I believe this works around some relevant labour laws.



This is precisely how redundancy works. Sacking is generally related to personal performance. Not the same thing.


In the UK is there a material difference from an employee perspective? In the US, if you are fired with cause, the company can fight you on paying out unemployment. If you are terminated without cause, it typically doesn't matter what the reason was behind it--you're still eligible for unemployment.


Yes. In the UK at least, there are 3 forms of payment someone might receive:

- Unemployment benefits, paid by the state if they don't get another job straight away;

- Their usual salary during the notice period, or pay in lieu of notice if they are sent home immediately (common in IT for security reasons);

- Redundancy pay.

The last one only needs to be paid in the case of dismissal "without cause". However, it's not called that.
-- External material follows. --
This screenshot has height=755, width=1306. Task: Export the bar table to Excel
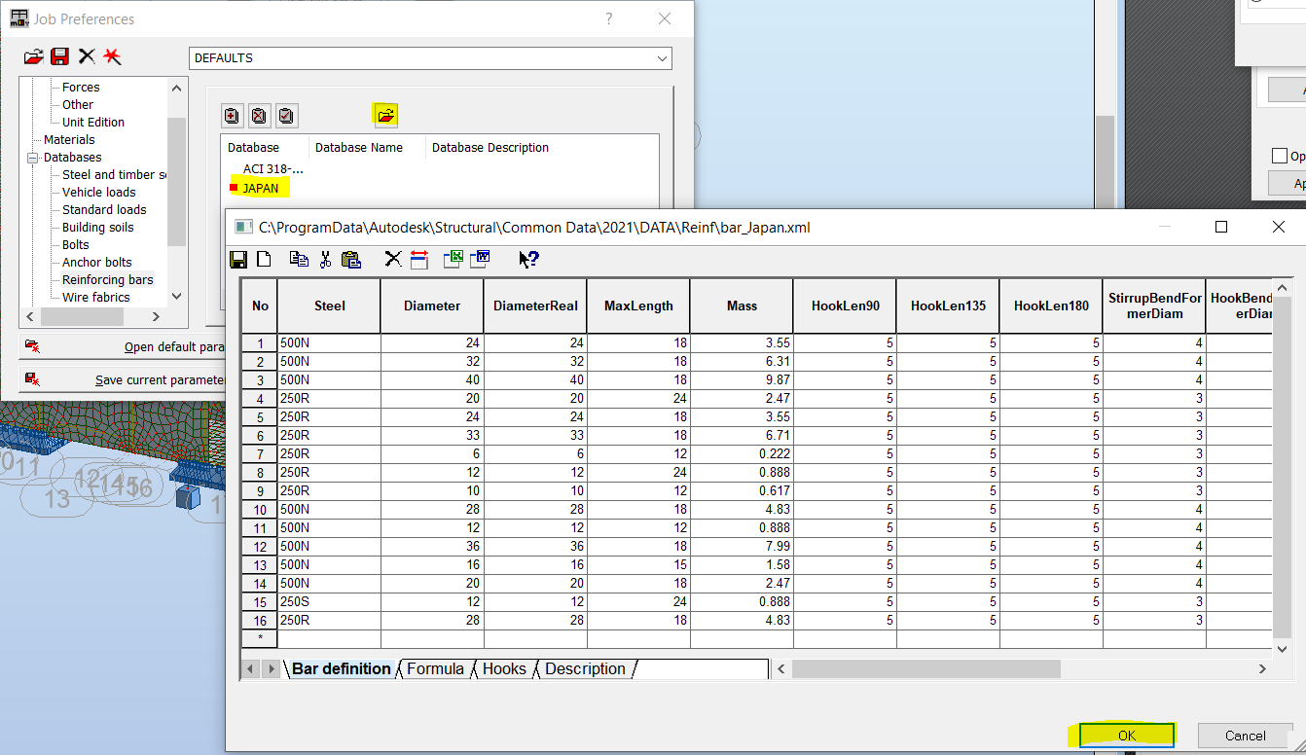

Redundancy refers to the fact that the job doesn't exist anymore. E.g., because the office closed down as is happening at Skype London. You can't just sack someone on a whim and say it is "without cause".

Where things get a bit more complicated in a case like Skype/Microsoft is that they have an obligation to offer their existing employees new jobs elsewhere in the company if possible. This isn't an especially strong obligation, but it does make things awkward if they keep, say, 50% of the staff, because there needs to be some reasoning as to why they kept that particular 50%, which needs to be seen as fair.